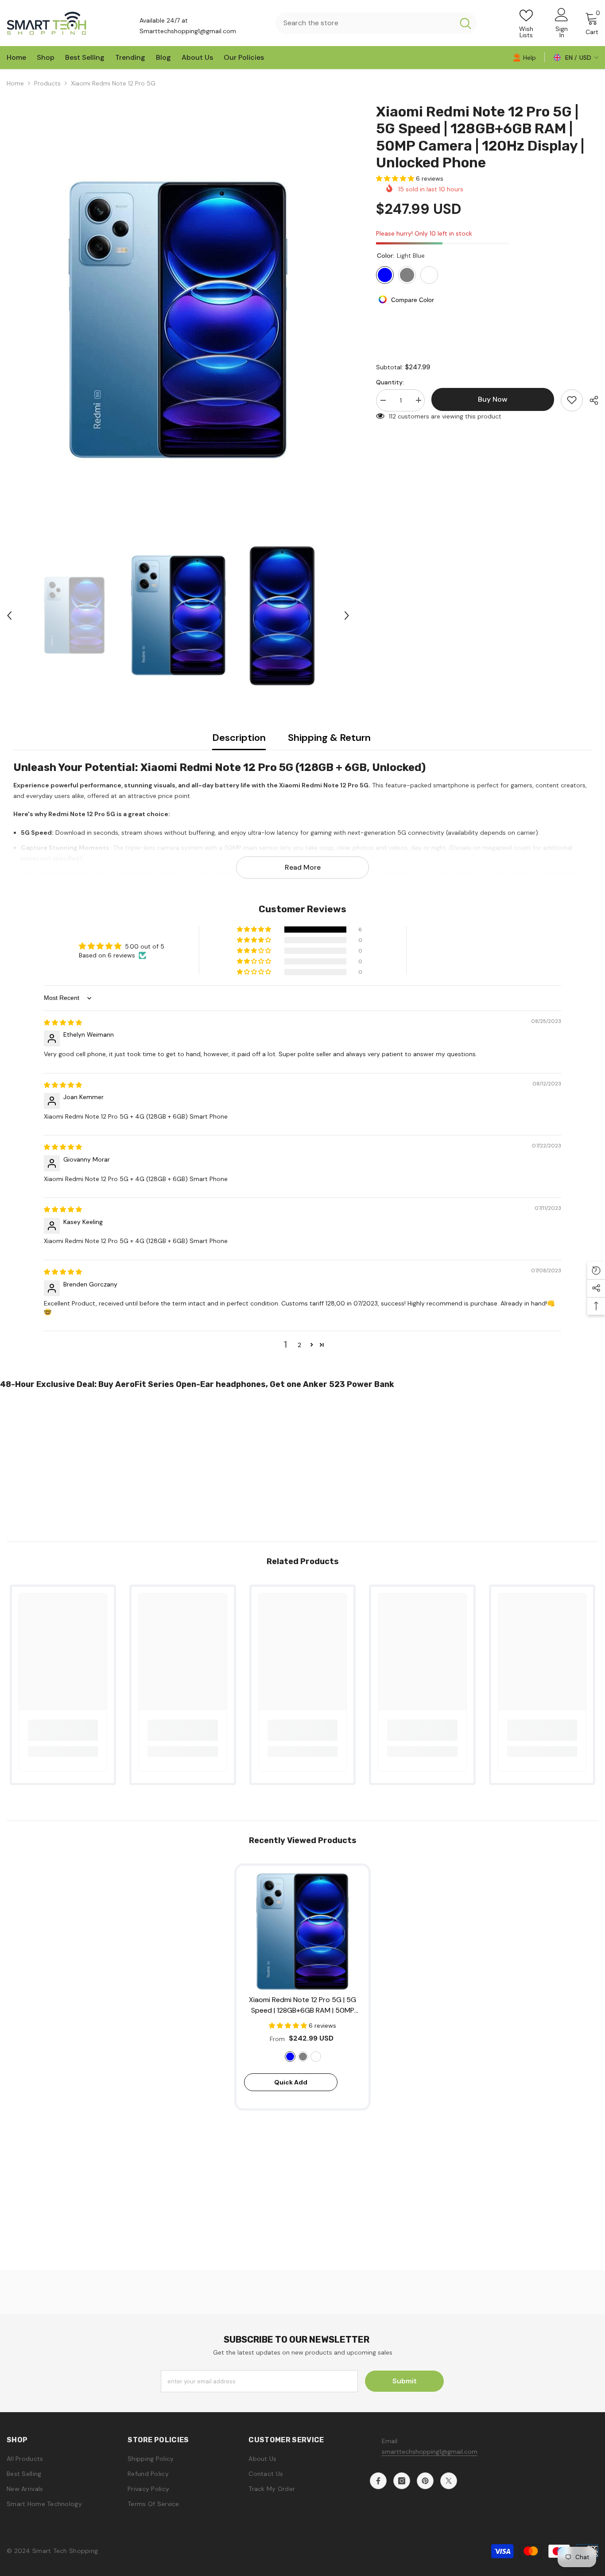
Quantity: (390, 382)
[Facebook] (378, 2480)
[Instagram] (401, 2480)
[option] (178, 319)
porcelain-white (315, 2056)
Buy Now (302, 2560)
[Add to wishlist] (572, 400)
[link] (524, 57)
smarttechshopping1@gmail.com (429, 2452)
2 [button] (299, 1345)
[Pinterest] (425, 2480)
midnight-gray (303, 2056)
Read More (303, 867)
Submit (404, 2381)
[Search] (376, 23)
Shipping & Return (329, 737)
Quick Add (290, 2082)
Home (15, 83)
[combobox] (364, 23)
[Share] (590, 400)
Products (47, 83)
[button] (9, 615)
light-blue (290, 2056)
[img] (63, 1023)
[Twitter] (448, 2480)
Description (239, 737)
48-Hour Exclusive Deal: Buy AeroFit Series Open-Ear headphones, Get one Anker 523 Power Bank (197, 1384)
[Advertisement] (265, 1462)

----

_Exercise goal_:
The entries above are to be restated verbatim, with no pictures carried over.

_Your response_:
Quantity: (390, 382)
[Facebook] (378, 2480)
[Instagram] (401, 2480)
[option] (178, 319)
porcelain-white (315, 2056)
Buy Now (302, 2560)
[Add to wishlist] (572, 400)
[link] (524, 57)
smarttechshopping1@gmail.com (429, 2452)
2 [button] (299, 1345)
[Pinterest] (425, 2480)
midnight-gray (303, 2056)
Read More (303, 867)
Submit (404, 2381)
[Search] (376, 23)
Shipping & Return (329, 737)
Quick Add (290, 2082)
Home (15, 83)
[combobox] (364, 23)
[Share] (590, 400)
Products (47, 83)
[button] (9, 615)
light-blue (290, 2056)
[img] (63, 1023)
[Twitter] (448, 2480)
Description (239, 737)
48-Hour Exclusive Deal: Buy AeroFit Series Open-Ear headphones, Get one Anker 523 Power Bank (197, 1384)
[Advertisement] (265, 1462)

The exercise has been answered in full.